Le Joint Economic Council (JEC) trouve que le Budget 2013 comporte « beaucoup de points positifs », tant au niveau des objectifs macroéconomiques que des mesures économiques sectorielles et sociales. Mais l’institution regroupant les organisations du secteur privé exprime aussi ses craintes du fait d’un manque de clarté dans la réalisation des objectifs et le règlement de certains problèmes sectoriels.
Lors d’un point de presse à la Plantation House hier soir, à l’issue d’un brainstorming d’environ une heure entre les dirigeants des principales organisations membres, Ahmed Parkar, président du JEC, a déclaré que, selon un premier constat des membres – ces derniers ont réclamé plus de temps pour une analyse plus détaillée du Budget 2013 –, les objectifs macroéconomiques annoncés par le vice-Premier ministre et ministre des Finances « vont dans la bonne direction ». Ahmed Parkar a fait d’abord référence au taux du déficit budgétaire pour l’année en cours, qui sera ramené de 3,8 % à 2,5 % du Produit intérieur brut (PIB) alors que, pour le prochain exercice financier, le taux sera abaissé à 2,2 %. L’estimation de la dette en pourcentage du PIB (54 %) démontre, selon le JEC, que le gouvernement jouit d’une certaine marge de manoeuvre en termes de capacité d’emprunt. Le JEC a également fait état de l’estimation d’une croissance plus élevée (4 %) en 2013.

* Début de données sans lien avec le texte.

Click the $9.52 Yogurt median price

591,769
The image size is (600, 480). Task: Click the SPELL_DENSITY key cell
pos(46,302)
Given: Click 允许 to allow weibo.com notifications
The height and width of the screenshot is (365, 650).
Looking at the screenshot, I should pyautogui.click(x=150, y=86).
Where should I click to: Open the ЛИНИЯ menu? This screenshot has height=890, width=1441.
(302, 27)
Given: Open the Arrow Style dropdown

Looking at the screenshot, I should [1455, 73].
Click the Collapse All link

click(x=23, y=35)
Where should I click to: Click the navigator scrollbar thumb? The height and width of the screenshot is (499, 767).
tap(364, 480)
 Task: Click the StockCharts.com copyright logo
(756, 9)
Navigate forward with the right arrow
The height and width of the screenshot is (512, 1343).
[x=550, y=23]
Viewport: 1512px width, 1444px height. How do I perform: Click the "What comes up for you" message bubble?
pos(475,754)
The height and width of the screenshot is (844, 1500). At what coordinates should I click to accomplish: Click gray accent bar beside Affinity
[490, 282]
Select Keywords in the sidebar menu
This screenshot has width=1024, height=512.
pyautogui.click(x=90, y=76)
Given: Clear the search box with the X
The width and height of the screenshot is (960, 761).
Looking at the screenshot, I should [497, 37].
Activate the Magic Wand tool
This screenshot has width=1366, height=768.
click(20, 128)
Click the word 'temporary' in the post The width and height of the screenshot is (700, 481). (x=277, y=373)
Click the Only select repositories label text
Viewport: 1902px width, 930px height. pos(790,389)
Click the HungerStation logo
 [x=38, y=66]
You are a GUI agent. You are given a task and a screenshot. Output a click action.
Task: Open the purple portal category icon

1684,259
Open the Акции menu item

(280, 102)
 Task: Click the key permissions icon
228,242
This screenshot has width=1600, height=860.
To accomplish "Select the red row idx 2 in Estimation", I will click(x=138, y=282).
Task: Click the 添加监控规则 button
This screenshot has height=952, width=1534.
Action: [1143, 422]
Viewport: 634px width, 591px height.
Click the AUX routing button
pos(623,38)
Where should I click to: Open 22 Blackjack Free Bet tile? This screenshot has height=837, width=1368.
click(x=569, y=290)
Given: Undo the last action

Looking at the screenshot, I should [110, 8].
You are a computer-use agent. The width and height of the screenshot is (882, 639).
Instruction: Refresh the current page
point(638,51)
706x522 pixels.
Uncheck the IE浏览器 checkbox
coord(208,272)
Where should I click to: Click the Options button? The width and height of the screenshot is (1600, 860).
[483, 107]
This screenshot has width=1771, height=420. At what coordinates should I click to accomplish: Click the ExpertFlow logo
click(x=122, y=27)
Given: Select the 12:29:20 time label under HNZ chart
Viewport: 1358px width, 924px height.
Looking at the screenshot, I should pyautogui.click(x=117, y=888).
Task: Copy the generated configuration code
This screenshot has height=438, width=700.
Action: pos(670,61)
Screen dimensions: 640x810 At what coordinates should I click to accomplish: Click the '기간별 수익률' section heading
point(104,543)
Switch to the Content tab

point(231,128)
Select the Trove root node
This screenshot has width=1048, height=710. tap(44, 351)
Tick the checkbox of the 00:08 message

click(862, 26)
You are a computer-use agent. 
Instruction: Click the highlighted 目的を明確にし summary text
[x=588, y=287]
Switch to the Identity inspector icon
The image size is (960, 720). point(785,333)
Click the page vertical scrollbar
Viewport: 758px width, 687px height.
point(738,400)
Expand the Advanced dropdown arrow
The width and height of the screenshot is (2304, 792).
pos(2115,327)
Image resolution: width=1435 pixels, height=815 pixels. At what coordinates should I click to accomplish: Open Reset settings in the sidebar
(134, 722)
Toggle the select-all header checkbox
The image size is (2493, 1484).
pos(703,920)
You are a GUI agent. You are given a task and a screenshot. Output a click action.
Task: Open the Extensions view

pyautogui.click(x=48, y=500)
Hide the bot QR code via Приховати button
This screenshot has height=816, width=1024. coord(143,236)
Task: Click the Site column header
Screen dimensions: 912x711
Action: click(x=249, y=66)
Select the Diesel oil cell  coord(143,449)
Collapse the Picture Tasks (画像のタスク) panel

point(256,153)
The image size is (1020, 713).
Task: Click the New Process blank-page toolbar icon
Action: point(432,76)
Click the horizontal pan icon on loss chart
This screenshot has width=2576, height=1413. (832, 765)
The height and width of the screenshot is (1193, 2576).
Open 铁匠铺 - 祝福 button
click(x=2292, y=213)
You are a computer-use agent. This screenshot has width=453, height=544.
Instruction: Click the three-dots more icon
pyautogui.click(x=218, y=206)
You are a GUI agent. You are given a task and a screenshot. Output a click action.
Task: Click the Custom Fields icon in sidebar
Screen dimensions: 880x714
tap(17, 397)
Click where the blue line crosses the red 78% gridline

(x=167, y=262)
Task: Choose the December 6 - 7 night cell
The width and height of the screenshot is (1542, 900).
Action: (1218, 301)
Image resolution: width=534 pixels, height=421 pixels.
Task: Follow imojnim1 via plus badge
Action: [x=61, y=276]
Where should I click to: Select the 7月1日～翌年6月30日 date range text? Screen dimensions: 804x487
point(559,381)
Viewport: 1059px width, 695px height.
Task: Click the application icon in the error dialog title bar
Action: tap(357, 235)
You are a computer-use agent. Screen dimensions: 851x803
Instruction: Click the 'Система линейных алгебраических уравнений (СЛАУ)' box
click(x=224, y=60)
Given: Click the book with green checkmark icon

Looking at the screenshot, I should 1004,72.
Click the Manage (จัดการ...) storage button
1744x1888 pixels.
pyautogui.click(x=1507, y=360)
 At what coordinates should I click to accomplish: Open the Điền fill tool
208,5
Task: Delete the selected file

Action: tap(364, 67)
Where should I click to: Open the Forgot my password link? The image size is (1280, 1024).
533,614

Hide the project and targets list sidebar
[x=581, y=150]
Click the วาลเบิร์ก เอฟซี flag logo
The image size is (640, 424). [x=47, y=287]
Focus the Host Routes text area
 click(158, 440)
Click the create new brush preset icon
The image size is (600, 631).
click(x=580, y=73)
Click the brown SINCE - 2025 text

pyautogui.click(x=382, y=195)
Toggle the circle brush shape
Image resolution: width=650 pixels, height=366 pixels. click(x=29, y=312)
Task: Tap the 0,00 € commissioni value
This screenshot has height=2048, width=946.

Abordant la question du chômage, Ahmed Parkar a estimé que les mesures annoncées pour encourager l’emploi des jeunes sont bien accueillies. Le Grand Argentier, a-t-il relevé, a fait mention d’une dotation de l’ordre de Rs 330 millions sous ce chapitre. Le JEC dit apprécier la décision du gouvernement de mettre à la disposition des jeunes un Student Loan Scheme de Rs 100 000 à un taux d’intérêt favorable. Le secteur privé estime également que les investissements que compte faire le secteur public pour le développement des infrastructures sont les bienvenus car ceux-ci ne peuvent que contribuer à faire remonter le taux de croissance économique. Cependant, le JEC veut voir plus clair quant aux dotations et la mise à exécution des projets infrastructurels, et considère qu’une lecture plus poussée du document préparé par le ministère des Finances permettra d’évaluer la nature même des différents projets.
S’agissant du secteur des nouvelles technologies de l’information et de la communication, le JEC a trouvé que la réduction du coût d’accès à l’Internet, dont bénéficieront les économiquement faibles, ainsi que la décision de distribuer gratuitement des tablettes aux élèves de Form IV sont de bonnes mesures. Cependant, le secteur privé soutient qu’une stratégie à long terme concernant le développement du secteur des TIC est primordiale. Les coûts d’opération des entreprises de ce secteur sont toujours élevés et doivent être rendus plus compétitifs par une réduction des frais de communication.
Parlant des incitations à l’investissement privé, les dirigeants des organisations du secteur privé ont noté, avec satisfaction, les mesures quant aux allocations permises sous forme de dépréciation accélérée et la réduction de 125 points de base (de 8,5 % à 7,25 %) du taux d’intérêt sur les opérations de crédit-bail sous le Leasing Equipment and Modernisation Scheme (LEMS) pour les petites et moyennes entreprises. Cette dernière mesure devrait encourager les PME à mettre en oeuvre des projets de renouvellement d’équipements.